Julia Broadbooks says
Good for you for learning to let go of the bitterness. Even though those kids earned your hard feelings, that kind of anger really is a weight dragging you down in life. Wishing you every happiness.
Jaycee Clark says
The things we do to be accepted. I dealt with anorexia during HS, but I did my own post, so I won’t repeat it here. You are right, these bullying posts were so…personal. I don’t do personal stuff well. I like my privacy. All these posts, are wonderfully liberating, heart breaking and soul reflecting. Empowering. HUGS. Your post is so powerful, so powerful. I find your battle, your accomplishments amazing!
Mandy M. Roth says
Thank you so much for sharing and for being part of the blog event.
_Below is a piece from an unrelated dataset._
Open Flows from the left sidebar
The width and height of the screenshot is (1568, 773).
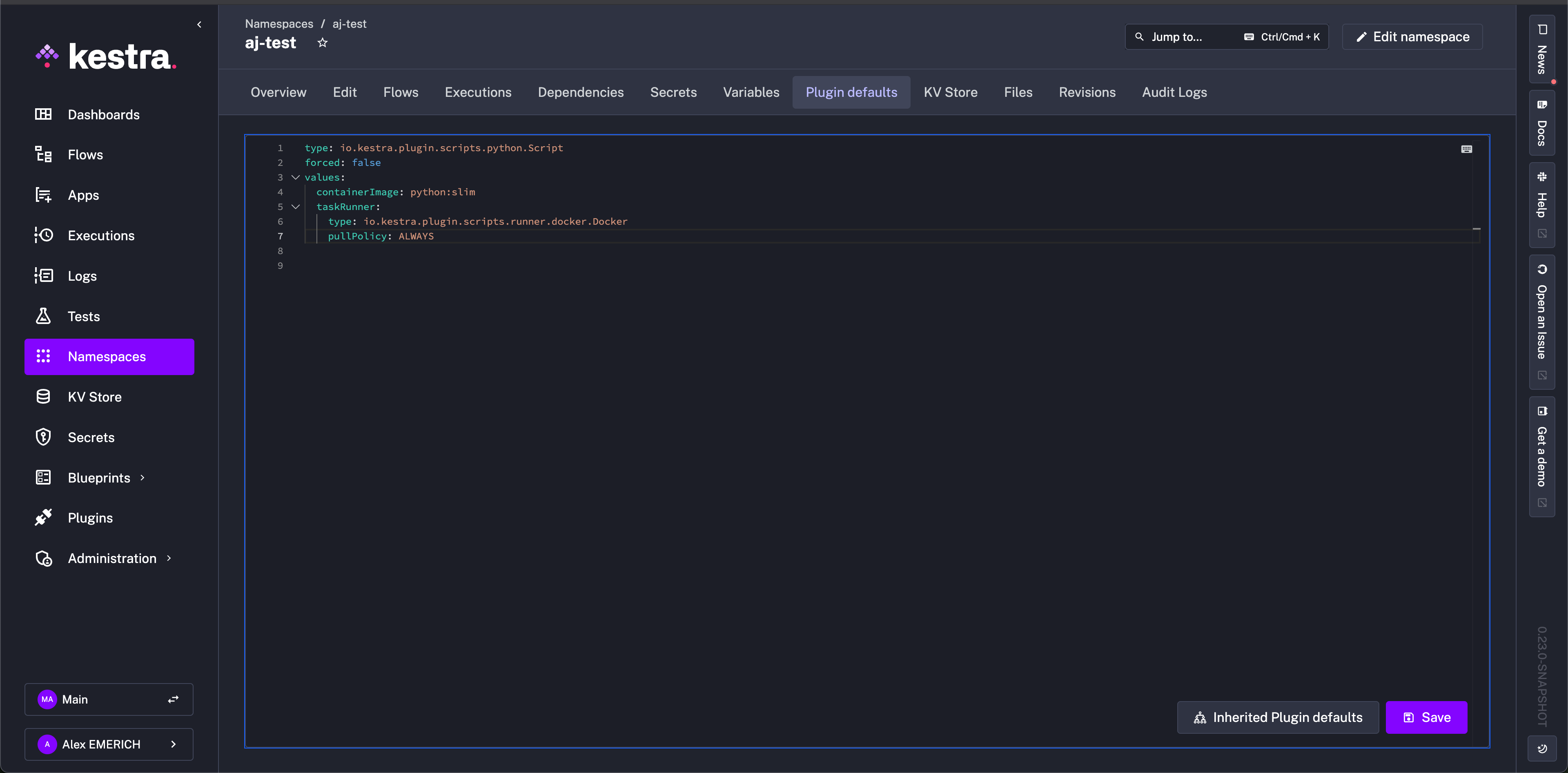(x=85, y=154)
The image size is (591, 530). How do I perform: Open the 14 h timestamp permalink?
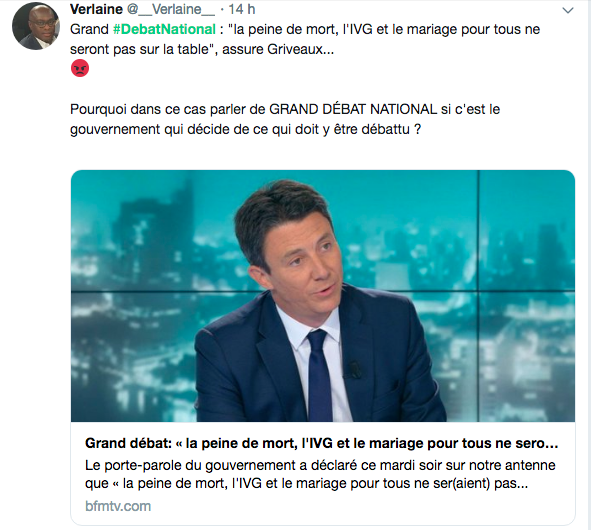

A powerful and moving post. Thank you so much for sharing your story. I know it cannot have been easy to write.
Michelle Hughes says
This is something that I will support with every fiber of my being. As the mother of a child who is currently being pulled out of public school because of bullying, I can completely relate. I have my own story from my childhood that still haunts me to this day. I think it’s a situation that we need as many people to get behind as possible. Until the day that people stop seeing this as a normal childhood thing, it will never change. When our children’s teachers and counselors say they want to stop bullying, but continue to allow it to happen, how can our children feel safe? They can’t! I will help in any way I can!
Michelle Hughes – Romance Author
Lisa Wray says
Hi Jeanie! Would love to get in touch with you more about this as we have a great book about bullying as well (SPEECHLESS by Hannah Harrington). Could you mail me when you have a chance? Would like to see if we can add her to your great list! 🙂
I asked for link to help sites for bullying in this post. I’m glad there are books about the topic, but that’s not what I’m listing here. Thanks!
Ali L says
It never ceases to amaze me that when there are great tradegies there are great people who take a step forward to help, bring light to these tragedies, and use their own resources to do as much as they are able. To all the authors and everyone else who has engaged in this cause that does, has or will affect most of us, thank you. It takes great courage to face your own past, pain and then use this to help others and encourage them to speak out and emphasize that they are not alone!
One of my children was also bullied at school as well as online. I also remember those great days of school where myself and some of my friends also had instances of bullying.
Help is out there! so please if you are a target of bullying PLEASE ask for help now, don`t wait.
Jeanine you are an inspiration to all. You have overcome so much and your story shows how everyone can heal and do great things! Bless you and everyone involved! The world indeed is a a better place to be when everyone comes together for such a worthy cause.